**** 引用文本 ****

Vitis + ZCU104案例教程

guanxiao_505740 在周四, 07/22/2021 - 11:13 提交

作者：弱咩咩

版权声明：本文为博主原创文章，遵循 CC 4.0 BY-SA 版权协议，转载请附上原文出处链接和本声明。
本文链接：https://blog.csdn.net/qq_39229006/article/details/108821786

参考：https://www.xilinx.com/html_docs/xilinx2020_1/vitis_doc/dvy1591145410207...

开发环境：
操作系统：Ubuntu18.04

开发平台：Xilinx ZCU104

开发工具：Vitis 2020.1

镜像烧写工具：balenaEtcher

串口调试工具：minicom

1.准备工作
1.1安装OpenCL客户端驱动加载程序：
sudo apt-get install ocl-icd-libopencl1 opencl-headers ocl-icd-opencl-dev

1.2安装需要的软件包：
sudo add-apt-repository ppa:xorg-edgers/ppa
sudo apt-get update
sudo apt-get install libgl1-mesa-glx
sudo apt-get install libgl1-mesa-dri
sudo apt-get install libgl1-mesa-dev
sudo add-apt-repository --remove ppa:xorg-edgers/ppa
sudo apt install net-tools
sudo apt-get install -y unzip
sudo apt install gcc
sudo apt install g++
sudo apt install python
ln -s /usr/bin/python2 /usr/bin/python

1.3安装Vitis软件平台：
https://www.xilinx.com/support/download/index.html/content/xilinx/en/dow...

**** 可用记录 ****

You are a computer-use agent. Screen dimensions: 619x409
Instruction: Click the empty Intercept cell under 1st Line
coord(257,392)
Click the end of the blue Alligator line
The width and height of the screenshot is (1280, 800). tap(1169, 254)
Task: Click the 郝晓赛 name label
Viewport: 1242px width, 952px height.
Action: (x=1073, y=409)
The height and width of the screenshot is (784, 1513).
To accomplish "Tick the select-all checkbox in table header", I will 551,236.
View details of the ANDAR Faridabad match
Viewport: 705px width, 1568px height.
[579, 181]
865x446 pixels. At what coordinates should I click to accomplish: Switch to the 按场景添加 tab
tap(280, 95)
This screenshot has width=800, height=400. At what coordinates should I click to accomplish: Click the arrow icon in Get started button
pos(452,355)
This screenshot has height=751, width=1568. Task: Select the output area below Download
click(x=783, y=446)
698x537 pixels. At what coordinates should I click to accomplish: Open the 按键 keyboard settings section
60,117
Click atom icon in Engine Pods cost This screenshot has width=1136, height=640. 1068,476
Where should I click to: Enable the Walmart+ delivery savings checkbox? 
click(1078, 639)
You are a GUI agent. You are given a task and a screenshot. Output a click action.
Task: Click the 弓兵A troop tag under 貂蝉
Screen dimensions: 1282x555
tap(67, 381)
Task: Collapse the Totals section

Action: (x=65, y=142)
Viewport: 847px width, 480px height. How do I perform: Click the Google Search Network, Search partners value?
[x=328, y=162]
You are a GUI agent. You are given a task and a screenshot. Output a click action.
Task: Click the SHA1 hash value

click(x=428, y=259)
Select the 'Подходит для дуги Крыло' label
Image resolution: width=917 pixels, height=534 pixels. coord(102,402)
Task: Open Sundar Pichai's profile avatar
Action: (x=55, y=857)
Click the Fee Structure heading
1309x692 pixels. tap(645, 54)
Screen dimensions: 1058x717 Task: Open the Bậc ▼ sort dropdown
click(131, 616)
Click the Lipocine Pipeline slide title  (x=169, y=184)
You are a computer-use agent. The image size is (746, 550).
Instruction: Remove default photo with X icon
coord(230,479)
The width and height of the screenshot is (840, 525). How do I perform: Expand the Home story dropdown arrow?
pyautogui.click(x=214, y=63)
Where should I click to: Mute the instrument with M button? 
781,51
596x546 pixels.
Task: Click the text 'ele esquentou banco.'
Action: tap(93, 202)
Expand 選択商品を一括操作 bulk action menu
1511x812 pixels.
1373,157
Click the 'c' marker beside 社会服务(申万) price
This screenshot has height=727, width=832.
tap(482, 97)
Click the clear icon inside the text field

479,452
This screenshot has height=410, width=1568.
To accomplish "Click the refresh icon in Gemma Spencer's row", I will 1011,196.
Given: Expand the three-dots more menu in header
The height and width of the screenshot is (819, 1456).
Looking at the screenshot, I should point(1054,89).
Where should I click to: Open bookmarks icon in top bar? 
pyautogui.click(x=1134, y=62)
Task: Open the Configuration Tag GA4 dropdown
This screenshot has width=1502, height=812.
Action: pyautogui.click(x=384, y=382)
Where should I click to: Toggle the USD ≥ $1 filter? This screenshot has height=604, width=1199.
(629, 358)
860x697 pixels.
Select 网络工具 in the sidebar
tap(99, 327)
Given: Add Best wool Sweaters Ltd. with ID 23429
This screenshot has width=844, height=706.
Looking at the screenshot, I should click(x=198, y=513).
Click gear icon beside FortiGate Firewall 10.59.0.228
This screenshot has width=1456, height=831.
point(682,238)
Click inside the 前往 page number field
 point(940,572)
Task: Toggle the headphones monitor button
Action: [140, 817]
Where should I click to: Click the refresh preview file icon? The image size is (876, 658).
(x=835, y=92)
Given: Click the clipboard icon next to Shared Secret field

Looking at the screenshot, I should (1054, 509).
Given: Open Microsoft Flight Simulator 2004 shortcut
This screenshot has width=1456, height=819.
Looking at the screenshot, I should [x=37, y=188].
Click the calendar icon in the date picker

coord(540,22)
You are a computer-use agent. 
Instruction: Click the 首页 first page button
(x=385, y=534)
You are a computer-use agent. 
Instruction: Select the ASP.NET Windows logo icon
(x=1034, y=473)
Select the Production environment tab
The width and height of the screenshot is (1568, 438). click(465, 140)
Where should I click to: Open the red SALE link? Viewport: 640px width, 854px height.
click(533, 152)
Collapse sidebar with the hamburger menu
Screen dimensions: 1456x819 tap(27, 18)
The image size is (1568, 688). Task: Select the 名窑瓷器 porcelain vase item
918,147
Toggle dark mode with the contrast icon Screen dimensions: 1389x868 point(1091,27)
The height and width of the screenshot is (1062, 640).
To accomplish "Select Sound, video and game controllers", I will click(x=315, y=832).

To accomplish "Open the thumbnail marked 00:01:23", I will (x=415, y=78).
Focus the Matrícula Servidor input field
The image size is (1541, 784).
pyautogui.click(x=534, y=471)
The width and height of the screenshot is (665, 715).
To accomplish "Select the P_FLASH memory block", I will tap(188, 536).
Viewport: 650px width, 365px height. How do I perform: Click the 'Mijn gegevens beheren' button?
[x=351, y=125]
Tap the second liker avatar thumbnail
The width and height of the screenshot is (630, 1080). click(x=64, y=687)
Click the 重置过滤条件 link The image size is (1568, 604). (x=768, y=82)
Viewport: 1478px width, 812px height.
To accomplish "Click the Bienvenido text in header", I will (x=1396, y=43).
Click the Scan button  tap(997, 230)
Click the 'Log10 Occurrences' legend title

****

- [任务说明 A] 引用文本中列出的串口调试工具是什么？
- [任务说明 B] 请把清单中从包含“Task: Collapse the Totals section”的那一行开始、到包含“coord(230,479)”的那一行结束的各行转成编号列表，空行不计。

- [正确答案 A] minicom。

- [正确答案 B]
1. Task: Collapse the Totals section
2. Action: (x=65, y=142)
3. Viewport: 847px width, 480px height. How do I perform: Click the Google Search Network, Search partners value?
4. [x=328, y=162]
5. You are a GUI agent. You are given a task and a screenshot. Output a click action.
6. Task: Click the SHA1 hash value
7. click(x=428, y=259)
8. Select the 'Подходит для дуги Крыло' label
9. Image resolution: width=917 pixels, height=534 pixels. coord(102,402)
10. Task: Open Sundar Pichai's profile avatar
11. Action: (x=55, y=857)
12. Click the Fee Structure heading
13. 1309x692 pixels. tap(645, 54)
14. Screen dimensions: 1058x717 Task: Open the Bậc ▼ sort dropdown
15. click(131, 616)
16. Click the Lipocine Pipeline slide title  (x=169, y=184)
17. You are a computer-use agent. The image size is (746, 550).
18. Instruction: Remove default photo with X icon
19. coord(230,479)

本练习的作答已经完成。